[What to do]: Repeat exactly, and only, the lines of the entries below from the one with "This screenshot has width=842, height=504." through the one with "Task: Click the Give Feedback button", both ends included.

[Pixel coordinate grounding data]:

*** Begin section ***

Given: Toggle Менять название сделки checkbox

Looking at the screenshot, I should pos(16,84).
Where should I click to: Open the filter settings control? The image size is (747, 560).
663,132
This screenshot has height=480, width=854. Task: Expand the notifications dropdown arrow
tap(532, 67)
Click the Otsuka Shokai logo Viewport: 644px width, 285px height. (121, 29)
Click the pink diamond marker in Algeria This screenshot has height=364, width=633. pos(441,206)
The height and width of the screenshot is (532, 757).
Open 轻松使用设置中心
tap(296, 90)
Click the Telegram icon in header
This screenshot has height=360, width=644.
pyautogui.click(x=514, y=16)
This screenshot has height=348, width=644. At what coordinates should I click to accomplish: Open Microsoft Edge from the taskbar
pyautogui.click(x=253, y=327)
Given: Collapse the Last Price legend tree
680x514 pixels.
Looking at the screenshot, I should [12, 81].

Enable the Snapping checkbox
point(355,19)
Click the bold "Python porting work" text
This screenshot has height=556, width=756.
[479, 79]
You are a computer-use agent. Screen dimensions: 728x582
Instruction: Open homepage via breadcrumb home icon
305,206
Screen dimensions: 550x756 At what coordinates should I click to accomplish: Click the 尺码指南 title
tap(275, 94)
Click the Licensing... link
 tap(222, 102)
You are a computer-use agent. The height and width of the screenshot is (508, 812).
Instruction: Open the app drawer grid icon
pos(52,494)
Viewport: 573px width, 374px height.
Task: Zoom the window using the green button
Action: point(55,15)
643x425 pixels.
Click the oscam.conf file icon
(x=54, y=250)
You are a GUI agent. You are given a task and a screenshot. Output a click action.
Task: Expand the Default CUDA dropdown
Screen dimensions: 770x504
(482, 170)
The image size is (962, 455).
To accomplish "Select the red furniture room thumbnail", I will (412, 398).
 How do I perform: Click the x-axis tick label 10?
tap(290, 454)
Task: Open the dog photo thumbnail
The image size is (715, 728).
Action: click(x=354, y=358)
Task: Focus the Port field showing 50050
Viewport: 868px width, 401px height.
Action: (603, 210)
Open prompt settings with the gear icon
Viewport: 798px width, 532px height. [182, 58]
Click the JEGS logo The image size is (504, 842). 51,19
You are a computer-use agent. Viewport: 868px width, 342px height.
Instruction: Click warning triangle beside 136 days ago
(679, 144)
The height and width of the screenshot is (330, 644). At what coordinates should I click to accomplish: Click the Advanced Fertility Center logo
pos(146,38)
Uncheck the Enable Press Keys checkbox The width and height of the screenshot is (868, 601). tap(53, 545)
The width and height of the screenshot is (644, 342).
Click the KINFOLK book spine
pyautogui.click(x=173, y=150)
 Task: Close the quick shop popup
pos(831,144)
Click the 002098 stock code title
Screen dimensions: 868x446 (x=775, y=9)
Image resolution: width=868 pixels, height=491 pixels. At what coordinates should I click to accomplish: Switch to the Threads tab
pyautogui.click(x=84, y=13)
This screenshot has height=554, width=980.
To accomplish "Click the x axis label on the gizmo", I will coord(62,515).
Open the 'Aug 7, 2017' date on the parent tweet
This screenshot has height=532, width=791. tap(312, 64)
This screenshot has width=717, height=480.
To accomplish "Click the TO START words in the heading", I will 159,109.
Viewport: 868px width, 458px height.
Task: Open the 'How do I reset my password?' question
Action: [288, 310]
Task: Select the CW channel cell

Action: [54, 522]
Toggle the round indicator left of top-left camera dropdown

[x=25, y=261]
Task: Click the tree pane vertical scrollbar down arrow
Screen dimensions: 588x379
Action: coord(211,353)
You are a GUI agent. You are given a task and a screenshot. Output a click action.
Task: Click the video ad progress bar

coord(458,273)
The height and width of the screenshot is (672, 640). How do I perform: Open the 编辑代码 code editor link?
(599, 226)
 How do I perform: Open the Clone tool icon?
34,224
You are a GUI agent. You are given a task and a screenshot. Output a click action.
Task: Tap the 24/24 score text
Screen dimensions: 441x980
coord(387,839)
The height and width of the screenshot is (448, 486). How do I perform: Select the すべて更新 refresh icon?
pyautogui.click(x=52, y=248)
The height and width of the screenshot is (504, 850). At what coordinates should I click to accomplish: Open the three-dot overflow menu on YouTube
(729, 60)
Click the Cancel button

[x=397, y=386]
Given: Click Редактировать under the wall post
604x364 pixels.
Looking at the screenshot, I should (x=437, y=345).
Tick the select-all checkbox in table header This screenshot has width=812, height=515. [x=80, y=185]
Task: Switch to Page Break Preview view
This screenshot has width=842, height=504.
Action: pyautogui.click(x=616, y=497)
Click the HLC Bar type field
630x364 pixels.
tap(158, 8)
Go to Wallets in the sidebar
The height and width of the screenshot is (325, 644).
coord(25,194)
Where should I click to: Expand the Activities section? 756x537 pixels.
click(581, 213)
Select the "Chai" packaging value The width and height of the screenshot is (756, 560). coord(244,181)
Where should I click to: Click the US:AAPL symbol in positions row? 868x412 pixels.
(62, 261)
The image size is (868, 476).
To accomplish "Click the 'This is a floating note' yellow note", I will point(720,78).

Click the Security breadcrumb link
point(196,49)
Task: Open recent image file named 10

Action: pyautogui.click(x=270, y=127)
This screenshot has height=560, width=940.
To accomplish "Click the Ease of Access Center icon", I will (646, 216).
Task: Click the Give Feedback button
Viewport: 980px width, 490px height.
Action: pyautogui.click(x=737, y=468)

*** End section ***

[Response box]:
This screenshot has width=842, height=504.
Action: pyautogui.click(x=616, y=497)
Click the HLC Bar type field
630x364 pixels.
tap(158, 8)
Go to Wallets in the sidebar
The height and width of the screenshot is (325, 644).
coord(25,194)
Where should I click to: Expand the Activities section? 756x537 pixels.
click(581, 213)
Select the "Chai" packaging value The width and height of the screenshot is (756, 560). coord(244,181)
Where should I click to: Click the US:AAPL symbol in positions row? 868x412 pixels.
(62, 261)
The image size is (868, 476).
To accomplish "Click the 'This is a floating note' yellow note", I will point(720,78).

Click the Security breadcrumb link
point(196,49)
Task: Open recent image file named 10

Action: pyautogui.click(x=270, y=127)
This screenshot has height=560, width=940.
To accomplish "Click the Ease of Access Center icon", I will (646, 216).
Task: Click the Give Feedback button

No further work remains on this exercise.